Exploring Finite Time Lyapunov Exponents in Isotropic Turbulence with the Johns Hopkins Turbulence Databases

Perry Johnson, Mechanical Engineering


Finite-time Lyapunov exponents (FTLE) offer a rich description of Lagrangian particle trajectories in fluid flows through exploring the exponential rate of divergence for neighboring trajectories. In turbulence flows, which are approximately statistically isotropic at the small-scales relevant to FTLE, the fact that they converge for long time to a non-zero Lyapunov exponents is a leading indicator of chaotic behavior for the particle trajectories. Recently, the notion of Lagrangian Coherent Structures (LCS) has gained attention as a tool for qualitative visualization of flow structures important for mixing processes. LCS visualize repelling and attracting manifolds marked by local ridges in the field of maximal and minimal FTLE, respectively. For small enough particles, FTLE can describe particle deformation, which is useful in the study of droplet deformation as well as polymer additives in turbulent flows.

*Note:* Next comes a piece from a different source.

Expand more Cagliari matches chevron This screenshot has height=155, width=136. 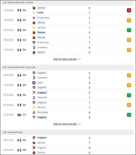tap(79, 124)
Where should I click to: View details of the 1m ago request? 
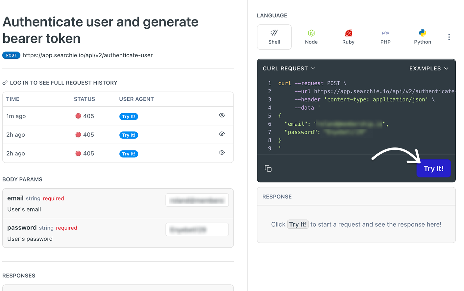[x=222, y=115]
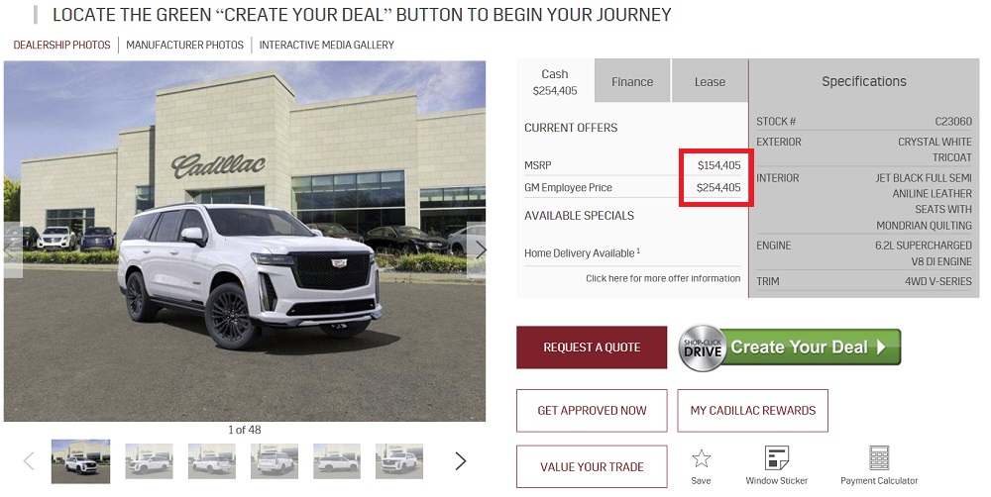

In this work, we demonstrate the use of the Johns Hopkins Turbulence Databases (JHTDB) to explore FTLE in homogeneous isotropic turbulence (HIT). In addition to visualizing LCS for small-scale turbulence at $Re_\lambda$ = 433, we apply the statistical theory of large deviations to characterize the long-time behavior of the probability density function (PDF) for the FTLE. Further, we generalize the large deviations formalism to explore joint-statistics of the FTLE. Finally, we assess the effect of particle rotation by computing FTLE using only the strain-rate. When using only the strain contribution of the velocity gradient, the maximal FTLE nearly doubles in magnitude and the most likely ratio of FTLEs changes from 4:1:-5 to 8:3:-11, highlighting the role of rotation in de-correlating the fluid deformations along particle paths.